This article is the first of two about the 100 MW biomass incinerator proposed for Gainesville, FL, and will touch upon a few of the many substantive problems that put ratepayers and the utility at risk.  This article is based in part on an interview with Paula Stahmer, an attorney and former Chair of the Conservation Committee of the Suwannee-St. John’s Group of the Sierra Club. She was an Intervener before the Public Service Commission’s consideration of Gainesville Regional Utilities-Gainesville Regional Energy Center”s (GRU-GREC) Need application. The PSC was divided 3-2 in voting on the application and the Interveners have appealed to the Florida Supreme Court.  All factual assertions can be documented via public records.

Biomass Incinerator Could Bankrupt Gainesville

“Biomass incineration is NOT clean and green; it’s neither sustainable nor truly renewable; it’s not carbon neutral; not cost effective, and
it’s neither environmentally friendly nor ecologically sound.”
(Per “Stop The Biomass Boondoggles: Incinerators Harm the Environment” by Dr. Tom Termotto)

Despite GRU’s marketing sound bites and hype wrapping things in green ribbons, this project is not designed to improve the environment or shore up the assets of GRU, but to capitalize on the availability of subsidies and greenwash opportunism in a classic carpetbagger wager that will make the bio-burner company American Renewables (“AR,” doing business as “GREC, LLC”) much richer.  Its property taxes will be paid by GRU (i.e. the ratepayers), thus showing bogus revenues to the city and other taxing districts.
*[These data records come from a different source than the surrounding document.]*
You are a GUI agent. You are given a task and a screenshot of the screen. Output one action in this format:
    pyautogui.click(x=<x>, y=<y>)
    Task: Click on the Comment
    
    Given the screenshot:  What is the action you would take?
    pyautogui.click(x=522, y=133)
Meanwhile the owners of the plundered public resource, the ratepayers, will be left to pay a multi-billion dollar bill. This onerous long-term financial burden will effectively foreclose the city’s ability to invest in proven and much more cost effective alternative energy programs such as solar power.

Lack of Necessity: The city, GRU, AR, and the PSC all readily admit that GRU has no need for new generating capacity until 2023, at the earliest. Given the accelerating improvements in energy technology and the still uncertain regulatory landscape, the only prudent action is to take advantage of this breathing room to implement more “Demand Side Management (“DSM”)” conservation policies. By conserving, the city can push back the 2023 date even further.  That would be the sensible approach, not to saddle the citizens with a parasitic white elephant on public land. The city should not risk the utility’s very financial future for power that IS NOT NEEDED.

A false sense of urgency has been promoted by AR because it can see the handwriting on the wall. The opposition to biomass has been growing throughout the USA, as well as in Europe.  AR and GRU are anxious to “nail down” this project before Florida follows Massachusetts in reconsidering the wisdom of woody biomass. PSC Chairwoman Nancy Argenziano cut through to the point when she asked of the PSC staff concerning this GRU boondoggle: “If … you are saying there is no need for it right now, then why am I even looking at it?”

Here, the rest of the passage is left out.